The tragic irony of this entire speech is that Reeves was receiving a Thomas Jefferson reward. Perhaps Reeves should educate himself on Jefferson. The great founder once said, “[e]ach of the three departments has equally the right to decide for itself what is its duty under the constitution, without regard to what the others may have decided for themselves under a similar question.”

Thomas Jefferson, as president, refused to enforce the Sedition Act of 1798, which made it a felony to "print, utter, or publish … any false, scandalous, and malicious writing" about the government. Writing in an 1804 letter to Abigail Adams, Jefferson explained his constitutional role as follows:

The judges, believing the law constitutional, had a right to pass a sentence of fine and imprisonment; because that power was placed in their hands by the constitution. but the Executive, believing the law to be unconstitutional, was bound to remit the execution of it; because that power has been confided to him by the constitution.

This is what Jefferson thought of judges enforcing laws duly passed by Congress he deemed unconstitutional. One can imagine what he would have thought of edicts “passed” by judges to nullify the immigration, marriage, and life protection laws duly passed by Congress or a legislature, and the inherent obligation of the executive to defend the constitutional law from the unconstitutional judicial edict.

Reeves seems to invoke “equality” in every other sentence to justify his racial litmus test for appointing judges.
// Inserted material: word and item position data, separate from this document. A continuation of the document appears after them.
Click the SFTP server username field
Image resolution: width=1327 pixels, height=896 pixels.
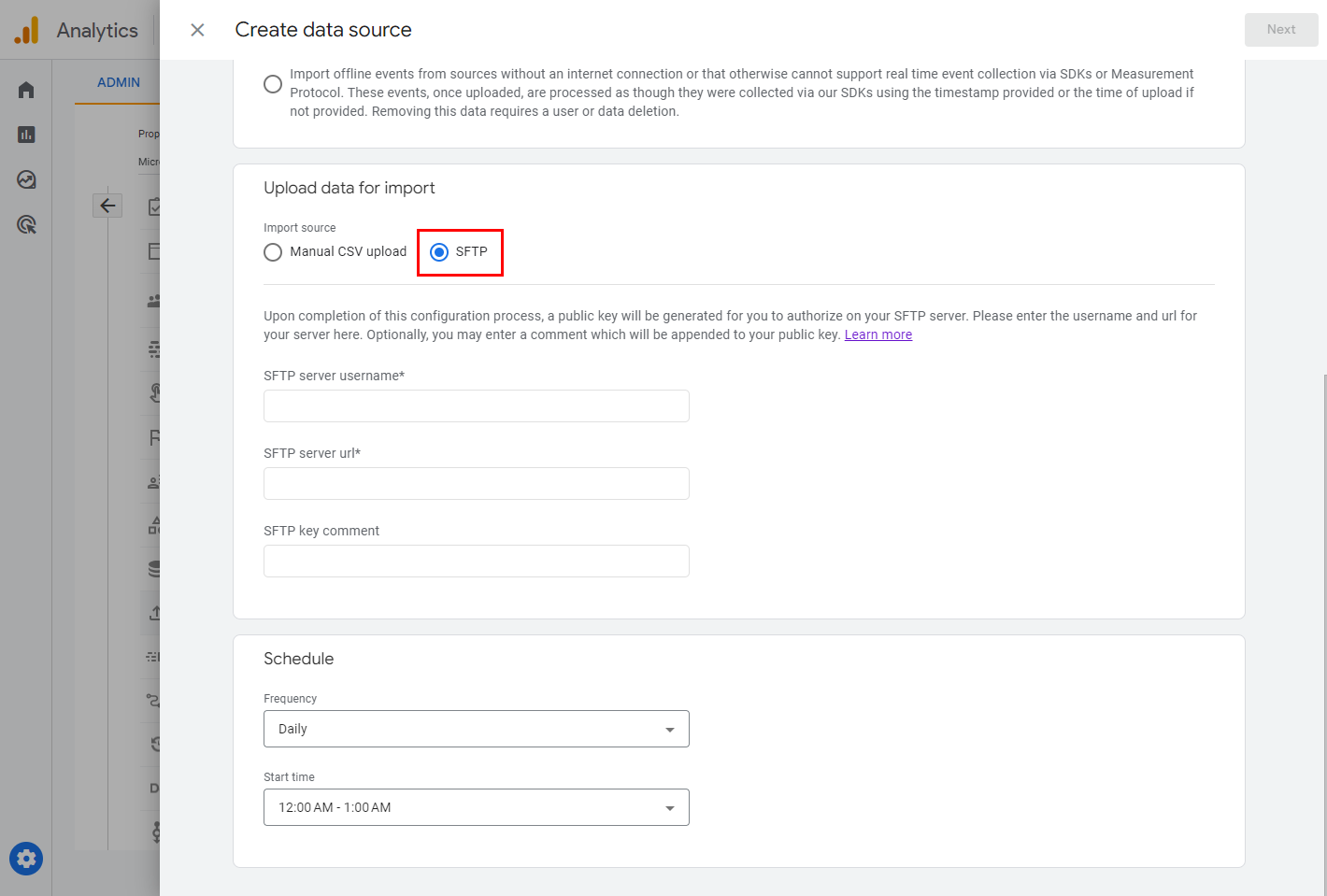[x=476, y=406]
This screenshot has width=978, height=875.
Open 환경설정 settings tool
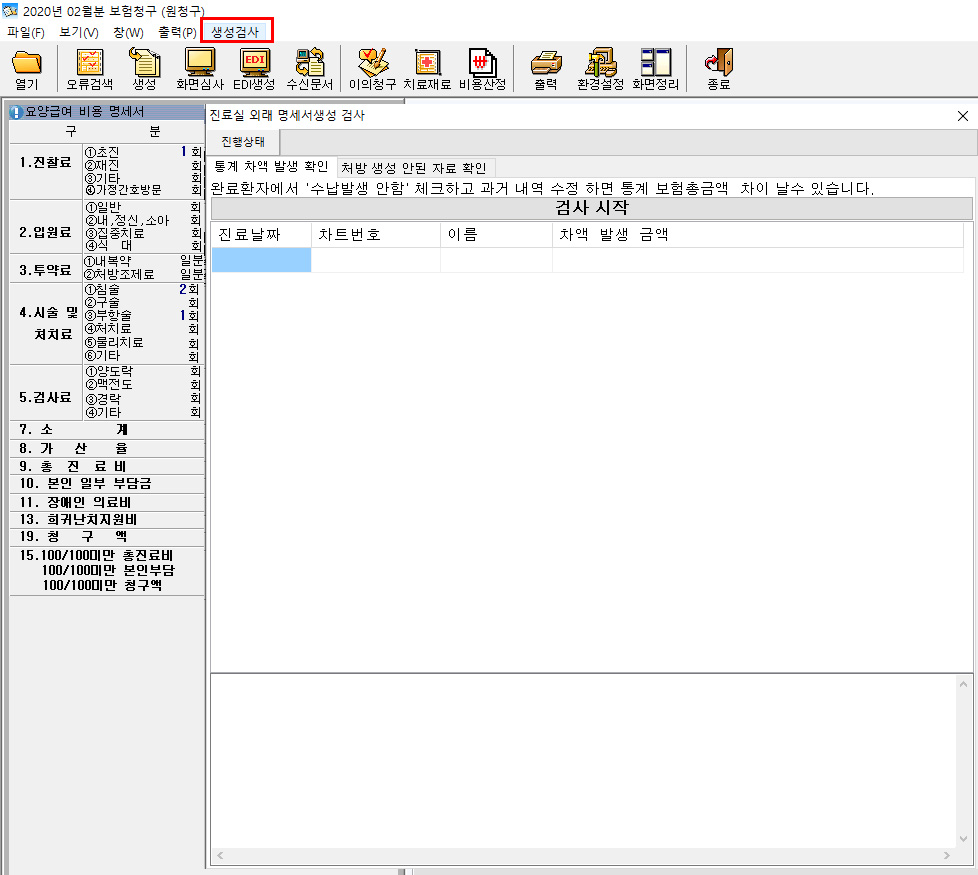[600, 68]
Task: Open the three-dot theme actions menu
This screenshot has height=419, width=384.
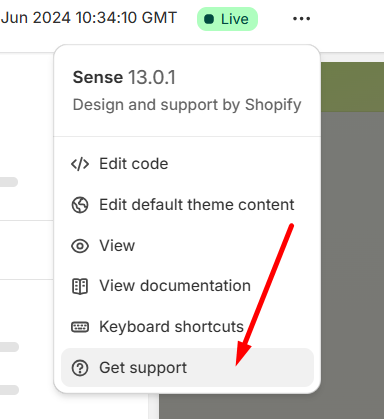Action: [x=301, y=19]
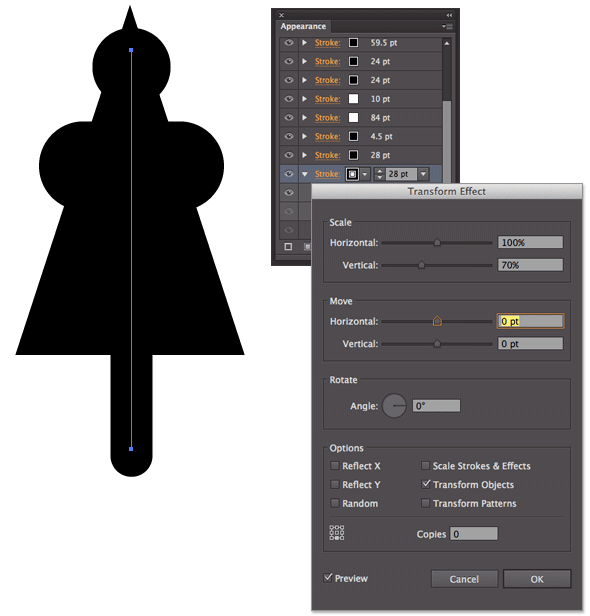Click the rotate Angle dial

tap(394, 405)
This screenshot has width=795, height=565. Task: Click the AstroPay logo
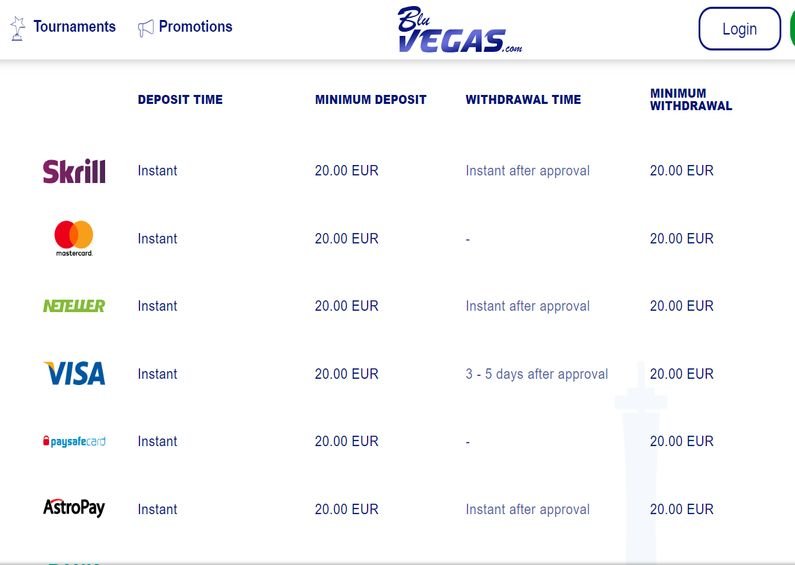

He should therefore be well acquainted with the speeches of the great fighter for making the Declaration of Independence’s ideal of equality a reality during the Civil War.   As Abraham Lincoln said of the false notion of judicial supremacy during his debate with Stephen Douglas when Douglass was suggesting the Dred Scott decision locked up freedom in the territories, it’s a case of “thus saith the Lord:”

This man sticks to a decision which forbids the people of a Territory from excluding slavery, and he does so not because he says it is right in itself-he does not give any opinion on that-but because it has been decided by the court, and being decided by court, he is, and you are bound to take it in your political action as law-not that he judges at all of its merits, but because a decision of the court is to him a "Thus saith the Lord." [Applause.] He places it on that ground alone, and you will bear in mind that, thus committing himself unreservedly to this decision, commits him to the next one just as firmly as to this. He did not commit himself on account of the merit or demerit of the decision, but it is a Thus saith the Lord. The next decision, as much as this, will be a Thus saith the Lord. There is nothing that can divert or turn him away from this decision. [First Debate Ottwa Illinois, August 21, 1858]

Mind you, he was referring to the Supreme Court. Nobody until this generation could have imagined we would lock up our border control, election law, life, marriage, and oil because of an insidiously forum-shopped district judge.

Reeves closed his screed by noting that “We do Jefferson justice –we do the martyrs of Mississippi justice –we do our country justice–by defending our judiciary. Now, more than ever.” One could not possibly be more historically or constitutionally illiterate than Reeves by making this remark. Jefferson lamented in 1823 that “there is no danger I apprehend so much as the consolidation of our government by the noiseless, and therefore unalarming, instrumentality of the Supreme Court.”

Even Jefferson could never have imagined several hundred lower court judges like Reeves who would wield such power to “twist and shape” the Constitution “into any form they may please” like he feared with the Supreme Court. Are we really prepared to surrender our Constitution to men like this, thereby making our republic a government of [unelected] men rather than one of laws?